Change Management In Practice

An effective change manager will prepare an organisation for change in the early stages of project definition and stakeholder review. This may involve taking managers through a sales process and responding to any apparent resistance.

The process is likely to improve the project definition and buy-in. It will also ensure that it is clear the moment resistance materializes.

It is unrealistic to expect an independent change manager to tackle all forms of resistance but the change director can use his or her intervention as a signal to the organisation – such interventions should be few but telling.

An independent change manager is a cross between a foil and a lightning conductor – the foil ensuring that positive energy is deflected to the right place, the lightening conductor removing negative energy from the organisation.

Resistance is a key element in why change fails so, how can we manage resistance positively and avoid failure?

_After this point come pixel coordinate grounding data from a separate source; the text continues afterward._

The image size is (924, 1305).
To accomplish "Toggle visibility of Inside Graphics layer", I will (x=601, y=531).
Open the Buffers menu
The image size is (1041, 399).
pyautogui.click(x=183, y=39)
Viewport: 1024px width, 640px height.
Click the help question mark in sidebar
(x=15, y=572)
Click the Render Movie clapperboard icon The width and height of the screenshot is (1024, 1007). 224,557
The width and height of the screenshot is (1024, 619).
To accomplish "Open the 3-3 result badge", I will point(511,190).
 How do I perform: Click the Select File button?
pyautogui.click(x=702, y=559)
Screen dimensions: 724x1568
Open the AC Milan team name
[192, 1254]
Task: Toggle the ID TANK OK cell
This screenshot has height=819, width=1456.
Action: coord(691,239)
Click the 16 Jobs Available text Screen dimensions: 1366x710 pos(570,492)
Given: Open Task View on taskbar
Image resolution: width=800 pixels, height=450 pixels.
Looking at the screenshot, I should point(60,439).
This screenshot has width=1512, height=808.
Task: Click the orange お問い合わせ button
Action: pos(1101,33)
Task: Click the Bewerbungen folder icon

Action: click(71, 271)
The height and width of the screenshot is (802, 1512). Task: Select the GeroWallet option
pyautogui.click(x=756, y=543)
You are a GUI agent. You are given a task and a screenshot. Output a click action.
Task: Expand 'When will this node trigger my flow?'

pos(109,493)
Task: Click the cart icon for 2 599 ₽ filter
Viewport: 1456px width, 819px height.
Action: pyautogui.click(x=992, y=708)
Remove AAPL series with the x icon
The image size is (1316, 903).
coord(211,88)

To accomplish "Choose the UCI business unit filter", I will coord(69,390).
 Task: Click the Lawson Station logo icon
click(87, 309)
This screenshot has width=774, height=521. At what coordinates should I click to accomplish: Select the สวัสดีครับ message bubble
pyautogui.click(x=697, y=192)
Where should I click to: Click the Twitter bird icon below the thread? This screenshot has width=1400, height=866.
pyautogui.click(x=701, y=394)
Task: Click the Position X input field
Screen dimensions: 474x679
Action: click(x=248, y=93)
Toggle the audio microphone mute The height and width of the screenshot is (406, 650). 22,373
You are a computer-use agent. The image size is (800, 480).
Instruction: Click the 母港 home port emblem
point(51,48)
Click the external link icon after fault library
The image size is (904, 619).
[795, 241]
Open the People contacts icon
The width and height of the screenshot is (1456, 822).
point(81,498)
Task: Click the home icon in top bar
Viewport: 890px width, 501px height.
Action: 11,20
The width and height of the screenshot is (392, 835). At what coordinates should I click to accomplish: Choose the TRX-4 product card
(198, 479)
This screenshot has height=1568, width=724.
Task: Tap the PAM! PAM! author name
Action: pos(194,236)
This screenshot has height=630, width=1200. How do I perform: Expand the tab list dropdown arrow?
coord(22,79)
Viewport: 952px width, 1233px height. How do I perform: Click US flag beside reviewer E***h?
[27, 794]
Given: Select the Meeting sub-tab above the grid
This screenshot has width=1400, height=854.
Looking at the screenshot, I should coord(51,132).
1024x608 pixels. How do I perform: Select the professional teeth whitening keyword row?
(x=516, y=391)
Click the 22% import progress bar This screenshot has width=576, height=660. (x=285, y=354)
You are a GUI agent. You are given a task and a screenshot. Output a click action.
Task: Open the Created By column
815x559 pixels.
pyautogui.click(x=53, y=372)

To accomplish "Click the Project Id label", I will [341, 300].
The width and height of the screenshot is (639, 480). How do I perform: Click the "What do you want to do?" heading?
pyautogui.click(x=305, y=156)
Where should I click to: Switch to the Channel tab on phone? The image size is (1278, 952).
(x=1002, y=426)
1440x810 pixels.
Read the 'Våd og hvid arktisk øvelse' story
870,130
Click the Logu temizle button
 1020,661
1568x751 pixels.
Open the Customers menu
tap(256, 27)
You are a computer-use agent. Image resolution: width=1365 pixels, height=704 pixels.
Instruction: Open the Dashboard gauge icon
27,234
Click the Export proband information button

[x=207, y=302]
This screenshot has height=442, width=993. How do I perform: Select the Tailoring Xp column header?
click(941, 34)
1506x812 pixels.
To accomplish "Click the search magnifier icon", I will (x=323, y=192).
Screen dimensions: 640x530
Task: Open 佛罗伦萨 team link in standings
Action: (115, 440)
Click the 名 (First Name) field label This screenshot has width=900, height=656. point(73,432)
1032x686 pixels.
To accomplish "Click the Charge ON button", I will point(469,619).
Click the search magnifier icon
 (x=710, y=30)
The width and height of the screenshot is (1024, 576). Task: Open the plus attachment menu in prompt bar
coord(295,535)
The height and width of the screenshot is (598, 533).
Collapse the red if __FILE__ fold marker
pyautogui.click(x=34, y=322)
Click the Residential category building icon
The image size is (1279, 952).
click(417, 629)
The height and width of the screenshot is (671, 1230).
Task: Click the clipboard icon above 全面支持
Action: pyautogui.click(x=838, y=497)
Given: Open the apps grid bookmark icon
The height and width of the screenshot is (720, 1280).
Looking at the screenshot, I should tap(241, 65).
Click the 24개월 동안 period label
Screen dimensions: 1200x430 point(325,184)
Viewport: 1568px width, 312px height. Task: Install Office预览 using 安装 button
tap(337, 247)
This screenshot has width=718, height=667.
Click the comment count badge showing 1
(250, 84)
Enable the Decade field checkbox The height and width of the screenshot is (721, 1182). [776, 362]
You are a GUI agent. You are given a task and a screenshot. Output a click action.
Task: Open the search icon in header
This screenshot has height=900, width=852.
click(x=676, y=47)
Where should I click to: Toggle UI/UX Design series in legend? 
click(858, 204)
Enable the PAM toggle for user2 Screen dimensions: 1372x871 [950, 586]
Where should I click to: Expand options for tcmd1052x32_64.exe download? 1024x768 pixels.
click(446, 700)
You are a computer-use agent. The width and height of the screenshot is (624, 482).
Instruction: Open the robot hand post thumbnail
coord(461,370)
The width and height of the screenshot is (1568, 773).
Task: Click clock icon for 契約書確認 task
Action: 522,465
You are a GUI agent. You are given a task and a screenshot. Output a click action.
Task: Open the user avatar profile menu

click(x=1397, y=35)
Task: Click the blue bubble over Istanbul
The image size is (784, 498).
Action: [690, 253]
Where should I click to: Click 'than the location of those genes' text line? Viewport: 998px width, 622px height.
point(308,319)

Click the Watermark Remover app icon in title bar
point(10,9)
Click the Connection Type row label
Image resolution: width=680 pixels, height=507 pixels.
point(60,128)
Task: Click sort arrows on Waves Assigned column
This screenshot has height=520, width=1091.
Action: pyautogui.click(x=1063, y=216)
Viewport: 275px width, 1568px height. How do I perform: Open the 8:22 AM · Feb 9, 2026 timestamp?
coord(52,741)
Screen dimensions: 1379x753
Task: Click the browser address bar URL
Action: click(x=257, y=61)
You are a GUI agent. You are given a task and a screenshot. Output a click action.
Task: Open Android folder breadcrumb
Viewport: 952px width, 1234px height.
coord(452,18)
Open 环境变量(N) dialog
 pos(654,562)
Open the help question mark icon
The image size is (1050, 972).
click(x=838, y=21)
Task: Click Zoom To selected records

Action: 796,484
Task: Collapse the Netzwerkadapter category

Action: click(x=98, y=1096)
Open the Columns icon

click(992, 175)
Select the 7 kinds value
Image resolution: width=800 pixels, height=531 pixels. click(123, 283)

A recent informal UK survey of 120 government transformation programmes identified that:

  • 15% achieved their objectives
  • A further 20% failed to achieve their objectives but were nevertheless regarded as satisfactory
  • 65% were unsatisfactory.

A subsequent discussion forum identified 7 key reasons why change fails:

  1. The organisation had not been clear about the reasons for the change and the overall objectives. This plays into the hands of any vested interests.
  2. They had failed to move from talking to action quickly enough. This leads to mixed messages and gives resistance a better opportunity to focus.
  3. The leaders had not been prepared for the change of management style required to manage a changed business or one where change is normal. “Change programmes” fail in that they are seen as just that: “programmes”. The mentality of “now we’re going to do change and then we’ll get back to normal” causes the failure. Change as the cliché goes is a constant; so a one-off programme, which presumably has a start and a finish, doesn’t address the long-term change in management style.
  4. They had chosen a change methodology or approach that did not suit the business. Or worse still had piled methodology upon methodology, programme upon programme.
  5. The organisation had not been prepared and the internal culture had ‘pushed back’ against the change.
  6. The business had ‘ram-raided’ certain functions with little regard to the overall business (i.e. they had changed one part of the process and not considered the impact up or downstream) In short they had panicked and were looking for a quick win or to declare victory too soon.
  7. They had set the strategic direction for the change and then the leaders had remained remote from the change (sometimes called ‘Distance Transformation’) leaving the actual change to less motivated people. Success has many parents; failure is an orphan.

Very few organisations will be affected simultaneously by all seven; however, any one in isolation will make the change programme inconsistent and aggravate resistance. Advance planning and stakeholder management will avoid some of these pitfalls. Furthermore, the list is an invaluable diagnostic tool for identifying why (and where) resistance is taking place, giving an opportunity to defuse resistance by correcting mistakes.